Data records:
######

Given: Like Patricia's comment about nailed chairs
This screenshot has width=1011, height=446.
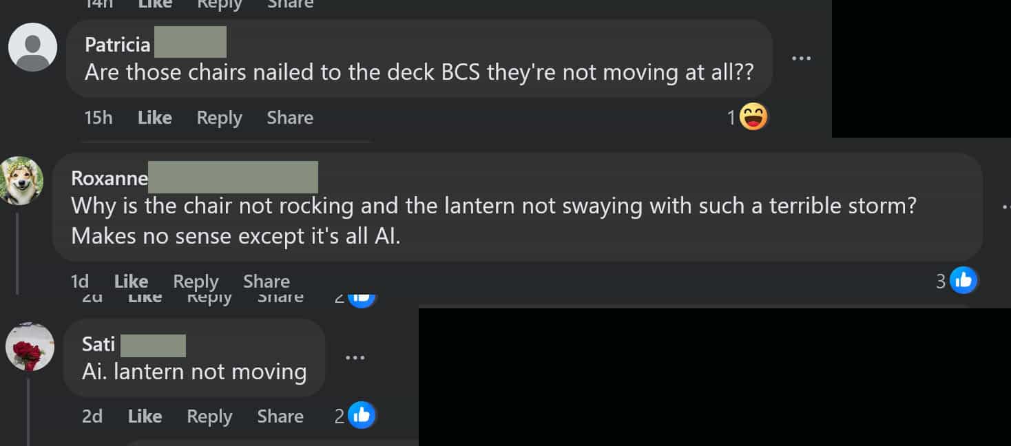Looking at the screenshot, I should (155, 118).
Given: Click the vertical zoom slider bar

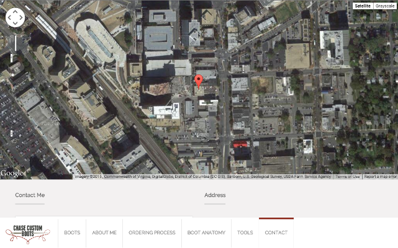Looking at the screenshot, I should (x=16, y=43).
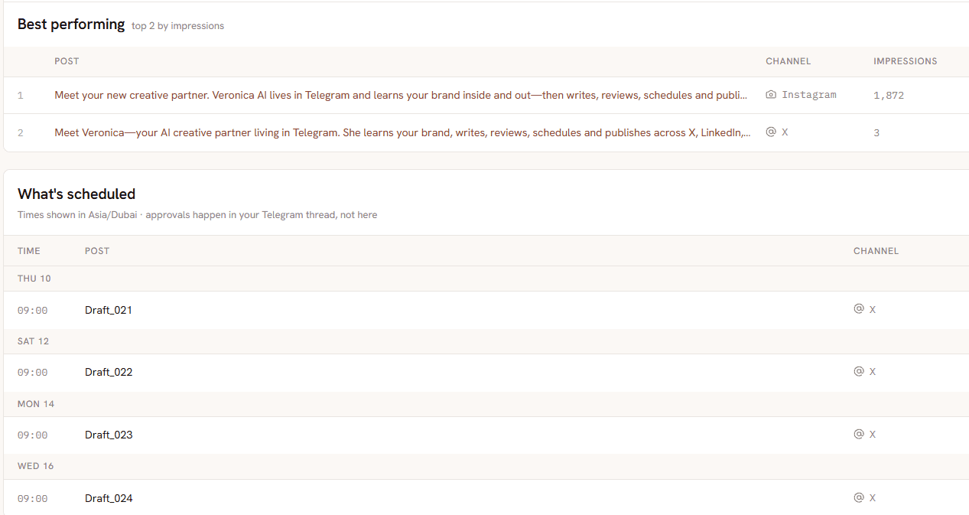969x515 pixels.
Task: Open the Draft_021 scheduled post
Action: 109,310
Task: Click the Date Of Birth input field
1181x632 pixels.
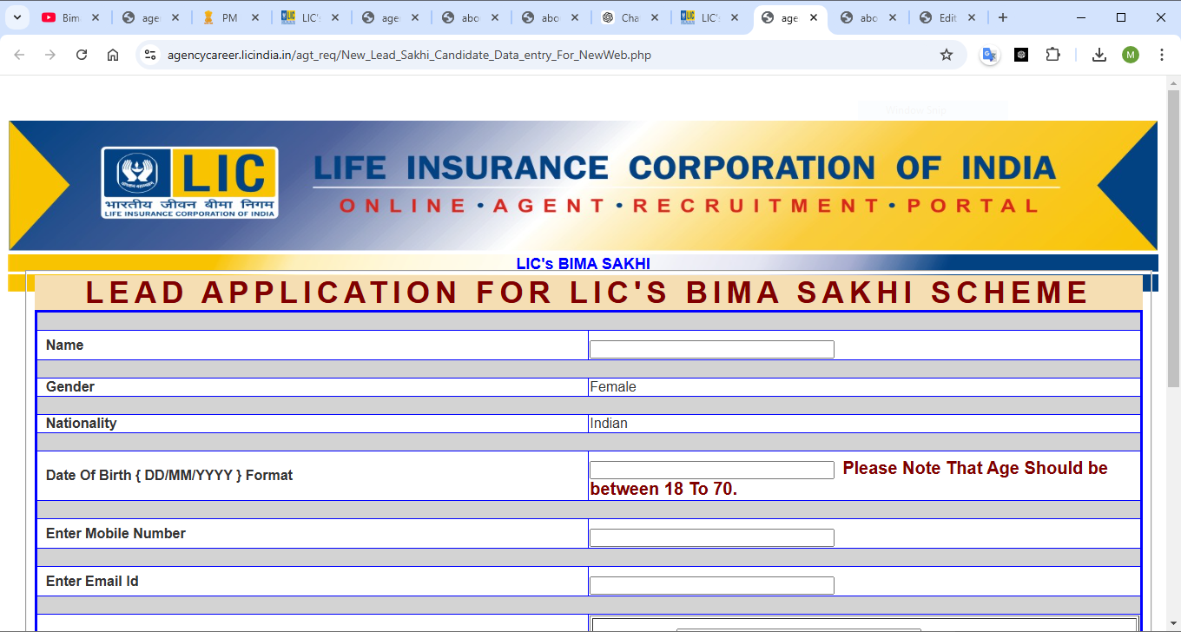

######

§ **WHAT YOU WILL DO**:
Return each entry above unchanged. Leave the pictures out.

§ **EXERCISE OUTPUT**:
Given: Like Patricia's comment about nailed chairs
This screenshot has width=1011, height=446.
Looking at the screenshot, I should (155, 118).
Given: Click the vertical zoom slider bar

Looking at the screenshot, I should (x=16, y=43).
969x515 pixels.
Task: Open the Draft_021 scheduled post
Action: 109,310
Task: Click the Date Of Birth input field
1181x632 pixels.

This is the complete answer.